§ WORK REQUIRED: According to the article on the Qualified Business Income Deduction below, which kinds of income are excluded from QBI?

++++ EXCERPT ++++

A new 20-percent deduction is available for qualified, pass-through business income. A welcomed relief
to the closely held and/or small business owners. The Qualified Business Income Deduction or Provision
11011 Section 199A of the Tax Cuts and Jobs Act is the provision that allows pass-through entities to
receive the tax reduction benefit offered to C-Corps and other tax paying entities under the Tax Cuts and
Jobs Act. Without this provision, the small business owner representing the vast majority of businesses
would not receive the benefit of the reduced corporate tax rates.
There are a few items to touch on in this article about this new deduction.
1. What is Qualified Business Income (QBI)
2. Who qualifies for the deduction
3. What type of income qualifies and limitations that apply
4. Where is the deduction reported
5. How is the deduction computed
What is QBI – In general, QBI is taxable income from any qualified trade or business resulting from trade
or business within the United States. Capital gains and losses, dividends and interest income are
excluded from QBI. The business income can be generated from a proprietorship, a partnership, or an S
Corporation.

++++ INFORMATION SHOWN ++++

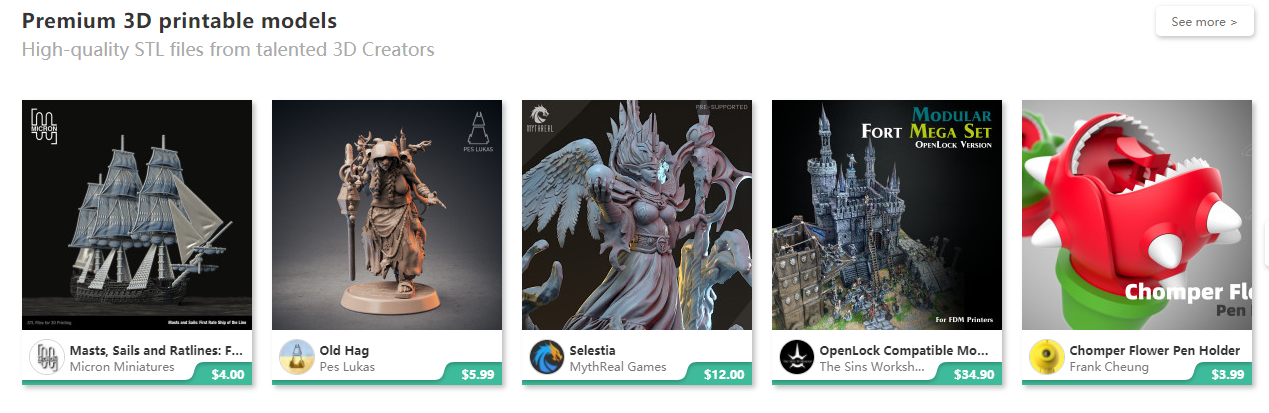Image resolution: width=1269 pixels, height=413 pixels.
Task: Click the Pes Lukas creator avatar icon
Action: point(297,357)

++++

§ ANSWER: Capital gains and losses, dividends, and interest income are excluded from QBI.